Il fatto che la guerra sia bella che finita è ormai chiaro che conta niente, perchè quel che tocca a Braddock è sempre simile, in una coazione a ripetere che è condizione per far rivivere il personaggio. Infatti, poco più avanti, farà irruzione nel campo di prigionia dove Quoc ha deportato il missionario con tutti i suoi fanciulli, liberandoli girando su sè stesso e distribuendo colpi di fuoco. Dopo essere fuggiti ed avere peregrinato nella giungla, Chuck fa spostare il suo truppone rimediando un velivolo, e qui giungiamo all'epilogo, che tocca vertici di patriottismo, esagerazione e revanscismo da rilevare. Braddock deve far passare i suoi protetti su un ponticello che collega l'ultimo avamposto viet al confine thailandese. Che i due stati in realtà non confinino sono inezie per Chuck, e d'altronde con 'sti musi gialli non è che si possano fare tanti sofismi. Braddock fa fuori i soldati del presidio, praticamente azzerando quel che rimaneva dell'esercito nemico, poi si ritrova abbracciato al figlio sotto il tiro del generale cattivo in elicottero, ma l'intervento dell'esercito Usa mette fuori gioco Quoc. Dunque, tra i bimbi che sciamano e l'esercito Usa che viene avanti festoso al ralenti, finalmente può ripartire la stucchevole canzone dell'inizio.

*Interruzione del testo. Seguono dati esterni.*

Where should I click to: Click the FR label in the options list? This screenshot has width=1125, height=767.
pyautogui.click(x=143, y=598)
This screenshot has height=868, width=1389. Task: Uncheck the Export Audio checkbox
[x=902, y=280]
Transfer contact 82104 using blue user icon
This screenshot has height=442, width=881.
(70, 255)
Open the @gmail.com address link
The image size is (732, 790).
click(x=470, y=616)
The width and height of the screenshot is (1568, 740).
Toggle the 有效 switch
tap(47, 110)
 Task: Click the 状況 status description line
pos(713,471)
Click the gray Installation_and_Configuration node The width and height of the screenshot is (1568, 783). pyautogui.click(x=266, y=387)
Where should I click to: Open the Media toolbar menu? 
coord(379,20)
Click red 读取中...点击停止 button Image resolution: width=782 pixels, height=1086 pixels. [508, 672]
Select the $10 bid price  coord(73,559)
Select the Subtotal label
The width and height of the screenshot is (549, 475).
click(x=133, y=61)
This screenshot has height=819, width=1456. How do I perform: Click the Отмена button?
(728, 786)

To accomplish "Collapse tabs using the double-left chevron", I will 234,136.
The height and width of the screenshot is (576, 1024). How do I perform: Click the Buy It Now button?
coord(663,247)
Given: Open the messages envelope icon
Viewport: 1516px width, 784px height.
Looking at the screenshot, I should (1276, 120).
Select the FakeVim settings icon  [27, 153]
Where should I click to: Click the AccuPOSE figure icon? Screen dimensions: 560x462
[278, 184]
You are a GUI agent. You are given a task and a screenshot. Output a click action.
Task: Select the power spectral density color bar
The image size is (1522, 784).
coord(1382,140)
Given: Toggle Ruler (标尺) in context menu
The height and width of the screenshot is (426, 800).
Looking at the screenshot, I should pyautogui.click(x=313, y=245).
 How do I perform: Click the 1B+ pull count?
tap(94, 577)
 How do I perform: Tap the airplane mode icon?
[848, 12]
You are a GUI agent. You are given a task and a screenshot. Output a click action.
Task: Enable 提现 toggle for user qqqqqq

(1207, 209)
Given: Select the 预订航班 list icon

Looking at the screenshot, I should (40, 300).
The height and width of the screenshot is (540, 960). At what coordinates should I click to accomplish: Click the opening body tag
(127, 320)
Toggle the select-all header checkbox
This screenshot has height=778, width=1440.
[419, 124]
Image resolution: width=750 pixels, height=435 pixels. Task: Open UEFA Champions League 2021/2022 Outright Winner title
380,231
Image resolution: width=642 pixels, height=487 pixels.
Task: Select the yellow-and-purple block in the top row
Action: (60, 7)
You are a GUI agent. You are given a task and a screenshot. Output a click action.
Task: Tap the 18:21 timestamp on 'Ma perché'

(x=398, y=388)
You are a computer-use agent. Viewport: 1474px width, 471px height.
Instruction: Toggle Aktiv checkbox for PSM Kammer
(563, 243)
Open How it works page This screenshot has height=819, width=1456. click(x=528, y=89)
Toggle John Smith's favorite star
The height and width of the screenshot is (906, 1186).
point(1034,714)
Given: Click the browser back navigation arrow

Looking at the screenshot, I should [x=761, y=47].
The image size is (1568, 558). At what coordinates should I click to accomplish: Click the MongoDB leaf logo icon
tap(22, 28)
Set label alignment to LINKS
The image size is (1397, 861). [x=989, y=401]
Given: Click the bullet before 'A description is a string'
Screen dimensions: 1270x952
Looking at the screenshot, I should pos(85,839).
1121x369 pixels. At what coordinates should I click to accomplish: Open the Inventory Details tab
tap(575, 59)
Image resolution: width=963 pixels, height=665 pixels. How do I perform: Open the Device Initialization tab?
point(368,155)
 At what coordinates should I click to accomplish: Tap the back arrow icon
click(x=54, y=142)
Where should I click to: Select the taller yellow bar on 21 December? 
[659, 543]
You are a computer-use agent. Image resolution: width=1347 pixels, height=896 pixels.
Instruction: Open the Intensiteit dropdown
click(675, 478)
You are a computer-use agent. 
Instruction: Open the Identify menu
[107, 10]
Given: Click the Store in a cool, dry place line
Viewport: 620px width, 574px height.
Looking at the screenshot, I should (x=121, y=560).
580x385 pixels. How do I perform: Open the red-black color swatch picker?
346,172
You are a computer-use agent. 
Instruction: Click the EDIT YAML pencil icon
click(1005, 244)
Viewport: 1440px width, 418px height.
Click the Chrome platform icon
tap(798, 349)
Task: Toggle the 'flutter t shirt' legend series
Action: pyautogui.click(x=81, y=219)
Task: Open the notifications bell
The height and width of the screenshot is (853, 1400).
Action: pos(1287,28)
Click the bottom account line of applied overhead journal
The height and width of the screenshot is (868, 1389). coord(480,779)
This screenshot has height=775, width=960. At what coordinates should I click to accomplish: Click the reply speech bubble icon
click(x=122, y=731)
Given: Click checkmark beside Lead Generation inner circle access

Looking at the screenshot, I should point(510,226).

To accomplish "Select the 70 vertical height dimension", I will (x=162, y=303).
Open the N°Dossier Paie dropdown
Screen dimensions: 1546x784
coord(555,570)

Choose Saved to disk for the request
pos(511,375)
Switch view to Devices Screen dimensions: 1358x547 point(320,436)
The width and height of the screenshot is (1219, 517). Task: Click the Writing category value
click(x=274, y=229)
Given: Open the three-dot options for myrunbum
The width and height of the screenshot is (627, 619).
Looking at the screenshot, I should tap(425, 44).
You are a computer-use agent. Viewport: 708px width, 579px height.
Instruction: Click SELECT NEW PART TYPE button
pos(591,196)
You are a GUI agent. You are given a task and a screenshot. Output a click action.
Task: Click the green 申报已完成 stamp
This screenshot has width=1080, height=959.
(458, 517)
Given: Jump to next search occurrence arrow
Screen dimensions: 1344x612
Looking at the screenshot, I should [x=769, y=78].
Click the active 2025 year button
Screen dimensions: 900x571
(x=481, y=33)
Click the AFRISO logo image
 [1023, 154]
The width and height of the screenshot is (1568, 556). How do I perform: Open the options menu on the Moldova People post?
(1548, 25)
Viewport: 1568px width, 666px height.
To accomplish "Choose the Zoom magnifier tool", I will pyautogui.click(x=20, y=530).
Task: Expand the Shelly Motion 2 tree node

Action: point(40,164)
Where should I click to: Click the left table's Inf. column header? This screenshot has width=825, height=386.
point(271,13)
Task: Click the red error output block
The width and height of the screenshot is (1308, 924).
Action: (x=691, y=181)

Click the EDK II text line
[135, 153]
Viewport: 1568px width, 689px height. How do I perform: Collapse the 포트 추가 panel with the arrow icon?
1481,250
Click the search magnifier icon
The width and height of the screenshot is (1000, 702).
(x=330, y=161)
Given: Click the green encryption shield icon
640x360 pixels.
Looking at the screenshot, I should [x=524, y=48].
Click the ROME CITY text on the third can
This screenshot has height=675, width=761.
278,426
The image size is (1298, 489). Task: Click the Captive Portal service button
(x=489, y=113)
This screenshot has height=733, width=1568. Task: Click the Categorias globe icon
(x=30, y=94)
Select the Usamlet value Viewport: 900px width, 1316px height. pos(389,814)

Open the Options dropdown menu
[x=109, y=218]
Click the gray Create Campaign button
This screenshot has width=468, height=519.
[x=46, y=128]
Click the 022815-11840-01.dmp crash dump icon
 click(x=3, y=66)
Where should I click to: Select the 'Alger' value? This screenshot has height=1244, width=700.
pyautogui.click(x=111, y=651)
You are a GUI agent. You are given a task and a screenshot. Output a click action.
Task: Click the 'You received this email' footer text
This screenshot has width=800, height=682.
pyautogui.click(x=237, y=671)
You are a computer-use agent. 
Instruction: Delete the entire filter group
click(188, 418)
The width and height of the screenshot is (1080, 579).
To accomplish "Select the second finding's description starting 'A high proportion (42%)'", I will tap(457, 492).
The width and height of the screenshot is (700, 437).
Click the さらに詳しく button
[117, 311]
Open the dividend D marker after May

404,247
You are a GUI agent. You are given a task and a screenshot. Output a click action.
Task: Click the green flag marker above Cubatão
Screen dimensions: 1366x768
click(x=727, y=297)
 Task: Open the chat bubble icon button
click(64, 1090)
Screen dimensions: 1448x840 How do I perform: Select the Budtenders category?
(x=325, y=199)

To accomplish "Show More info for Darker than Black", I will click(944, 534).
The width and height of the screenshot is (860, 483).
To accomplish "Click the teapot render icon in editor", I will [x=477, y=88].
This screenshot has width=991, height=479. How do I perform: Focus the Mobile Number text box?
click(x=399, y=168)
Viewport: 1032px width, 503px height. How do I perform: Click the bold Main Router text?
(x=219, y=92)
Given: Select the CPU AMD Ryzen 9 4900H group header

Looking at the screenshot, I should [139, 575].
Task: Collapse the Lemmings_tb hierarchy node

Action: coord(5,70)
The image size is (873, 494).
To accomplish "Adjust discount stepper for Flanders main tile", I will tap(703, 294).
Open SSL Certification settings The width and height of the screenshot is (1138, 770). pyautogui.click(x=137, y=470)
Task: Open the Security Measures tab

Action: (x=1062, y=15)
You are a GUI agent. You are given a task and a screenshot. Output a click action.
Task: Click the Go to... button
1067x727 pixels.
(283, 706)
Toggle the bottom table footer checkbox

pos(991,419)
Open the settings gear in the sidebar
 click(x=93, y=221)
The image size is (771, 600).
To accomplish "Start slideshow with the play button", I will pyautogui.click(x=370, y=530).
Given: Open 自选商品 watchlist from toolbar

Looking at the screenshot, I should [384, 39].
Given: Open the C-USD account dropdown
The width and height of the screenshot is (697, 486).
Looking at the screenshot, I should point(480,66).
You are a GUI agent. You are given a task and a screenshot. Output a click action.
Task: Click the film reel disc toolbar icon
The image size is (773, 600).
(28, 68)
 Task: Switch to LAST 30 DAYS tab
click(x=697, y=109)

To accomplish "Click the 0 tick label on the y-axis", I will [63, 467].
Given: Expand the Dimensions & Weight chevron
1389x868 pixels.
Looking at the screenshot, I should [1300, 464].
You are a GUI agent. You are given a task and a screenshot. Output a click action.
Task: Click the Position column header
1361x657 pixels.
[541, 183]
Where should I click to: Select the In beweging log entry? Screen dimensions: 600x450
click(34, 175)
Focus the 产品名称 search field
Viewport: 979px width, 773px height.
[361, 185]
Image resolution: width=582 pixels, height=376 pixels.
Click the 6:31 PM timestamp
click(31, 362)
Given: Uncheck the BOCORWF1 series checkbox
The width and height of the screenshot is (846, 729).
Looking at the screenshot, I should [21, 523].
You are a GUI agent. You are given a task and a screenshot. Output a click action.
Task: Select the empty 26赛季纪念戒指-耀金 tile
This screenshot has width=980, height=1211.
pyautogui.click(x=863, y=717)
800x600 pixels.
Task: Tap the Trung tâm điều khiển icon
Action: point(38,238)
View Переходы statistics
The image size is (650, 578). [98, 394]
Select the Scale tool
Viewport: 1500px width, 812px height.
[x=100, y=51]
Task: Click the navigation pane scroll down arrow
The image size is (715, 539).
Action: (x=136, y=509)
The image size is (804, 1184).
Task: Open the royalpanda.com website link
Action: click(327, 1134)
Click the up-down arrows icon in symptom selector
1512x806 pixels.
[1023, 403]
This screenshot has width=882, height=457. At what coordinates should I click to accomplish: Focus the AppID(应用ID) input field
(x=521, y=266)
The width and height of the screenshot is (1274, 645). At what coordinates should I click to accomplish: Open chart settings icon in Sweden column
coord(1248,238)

Se questo film non esattamente diplomatico ha un pregio, è che nonostante le parentesi sentimentali e da amico dei bambini di Norris, per il resto si perde in poche chiacchere puntando dritto all'azione e divertendo epidermicamente. Imdb segnala che Aaron Norris, fratello di Chuck, esordisce qui alla regia dopo incomprensioni tra l'attore e Joseph Zito: pensare Zito come autore scomodo fa francamente stupore. Didascalia finale "civile" che ricorda gli ancora numerosi bambini dispersi in Vietnam.